Ему вдруг вспомнилась одна вечеринка в мастерской друга-художника… Его бывшая жена считалась тогда будущей женой – сколько же это было тому назад – девять, десять, о Боже, целых десять лет… Там был и этот самый писатель-фантаст – тогда он еще писал детективы. Когда садились за стол, влюбленный Зенкович ни за что не позволил ему сесть рядом со своей будущей женой, показывая, что здесь не былое спортивное соперничество, что это для него серьезно и он вовсе не хочет, чтобы все кончилось завтра… Ну а к чему это привело? К тому, что еще через семь-восемь лет, когда его не было рядом, чтобы помешать ей, она получила свое, угодила в постель такого же засранца, такого же шарлатана и делателя денег, наилучшим образом приспособленного ко всеобщей неприспособленности… Возвращаясь в мыслях к этому вечеру, Зенкович не раз думал в последнее время, что лучше, наверное, было бы предоставить ей тогда свободу выбора, узнать ее истинную цену и сберечь эти годы… Целых десять лет… Впрочем, для кого сберечь? Для других, похожих на нее? Ведь он выбирает таких. И что такое истинная цена? Что такое объективная цена женщины? Скорей всего, та цена, которую мы ей сами назначаем. Та высота, на которую мы ее возносим, чтобы потом всеми силами удерживать на этой высоте, пока еще теплится любовь. Когда есть любовь, это всегда завышение цены, преувеличение, гипербола. Во всех остальных случаях это может быть как принижением, так и здравой оценкой…

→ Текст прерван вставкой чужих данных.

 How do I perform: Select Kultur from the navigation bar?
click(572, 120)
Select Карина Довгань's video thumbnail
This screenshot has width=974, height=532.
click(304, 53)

Когда Зенкович не вслушивался, он переставал понимать английскую речь. Сейчас он вслушался снова и обнаружил, что Ив еще толкует про то, что он искусственно ограничил круг ее знакомств. Он думает, если его жена была такая, то и все другие тоже, так вот нет: у них на Западе все совершенно по-другому, там вовсе не обязательно изменять мужу. И вообще, она не видит, почему бы ей не встречаться с молодыми людьми ее возраста, не проводить время в их компании. Какие у них здесь странные, азиатские обычаи… Вот там, на Западе…
– Везде одно и то же, – сказал Зенкович. – Заткнись. И раздевайся… А я, пожалуй, пойду в гостиницу… С утра нам на выступления.

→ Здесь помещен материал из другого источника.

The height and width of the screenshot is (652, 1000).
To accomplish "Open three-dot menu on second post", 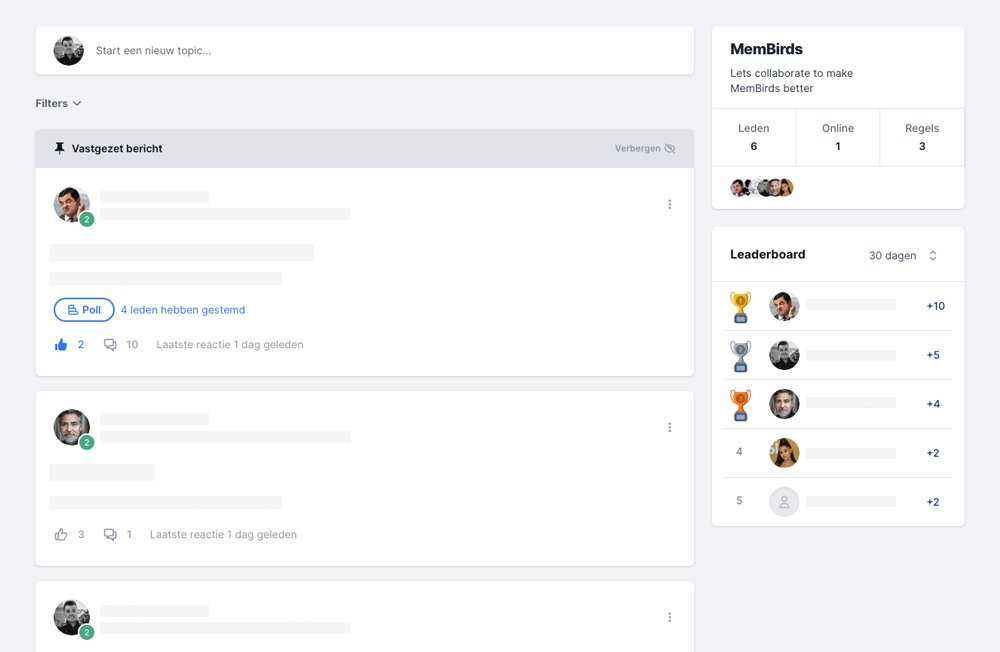I will (x=670, y=427).
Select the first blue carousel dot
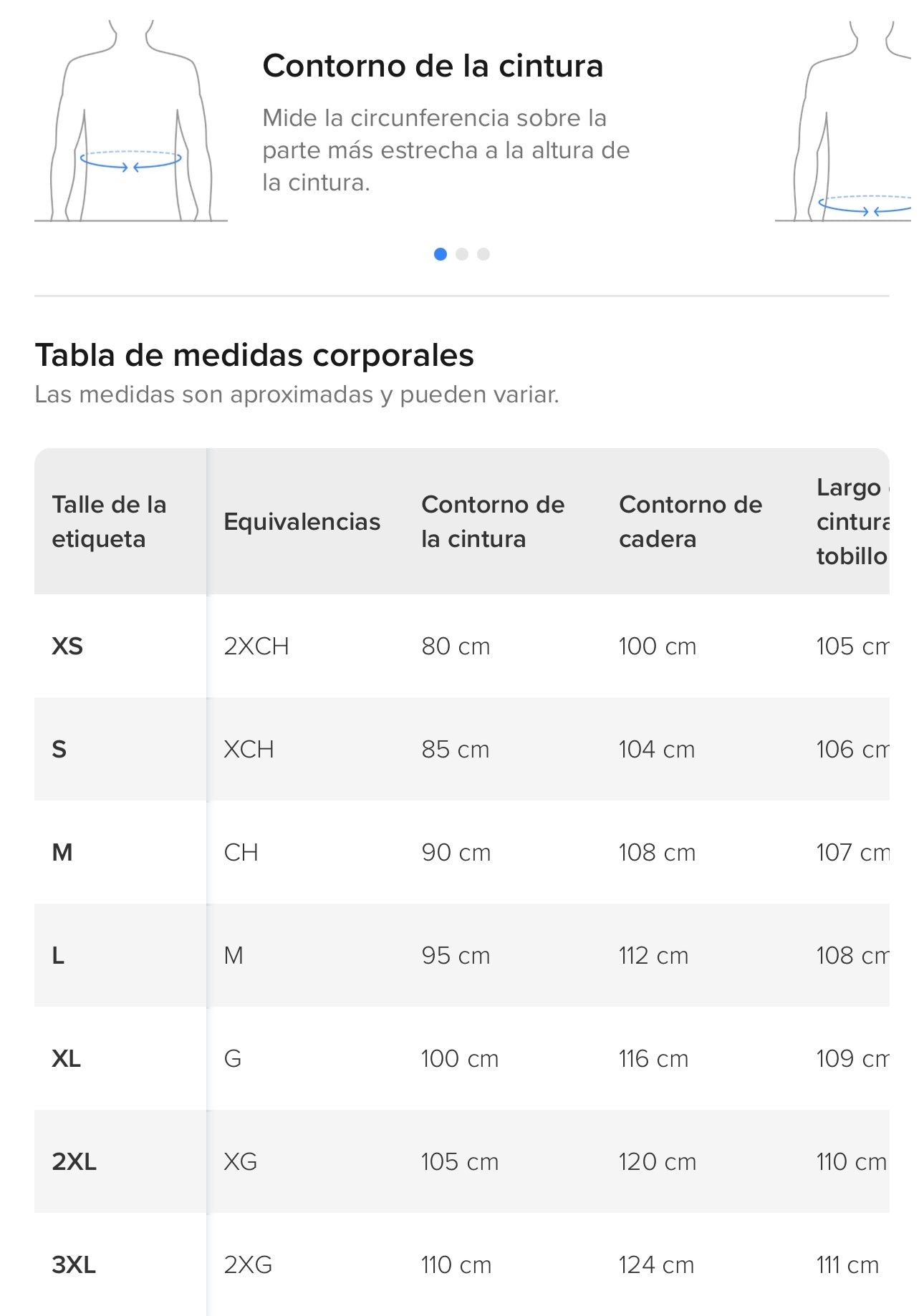The height and width of the screenshot is (1316, 924). click(x=441, y=254)
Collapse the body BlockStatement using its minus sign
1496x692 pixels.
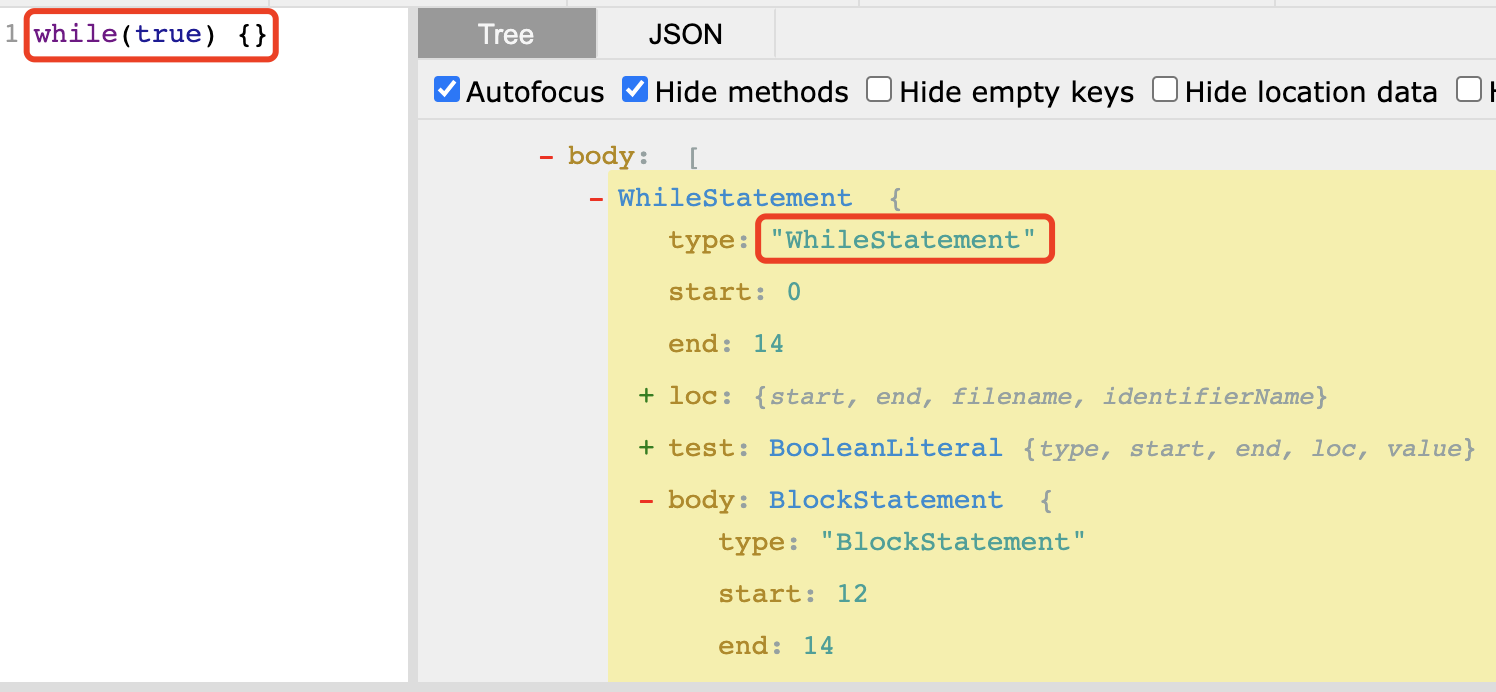[646, 500]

– Я ухожу с тобой, – сказала Ив. – Я здесь не останусь. Ты нарочно привел меня сюда. Чтобы запереть в этой унылой комнате, с этим омерзительным модерном…
Она надела пальто и еще говорила, говорила что-то – о его эгоизме, о том, что она не какая-нибудь там, что никогда в жизни…
– У тебя нет документов. Нет разрешения. Ты не прописана в гостинице. Кроме того, там наше начальство… – Зенкович говорил все автоматически, безнадежно, понимая, что ему ни в чем ее не убедить, а главное – не победить…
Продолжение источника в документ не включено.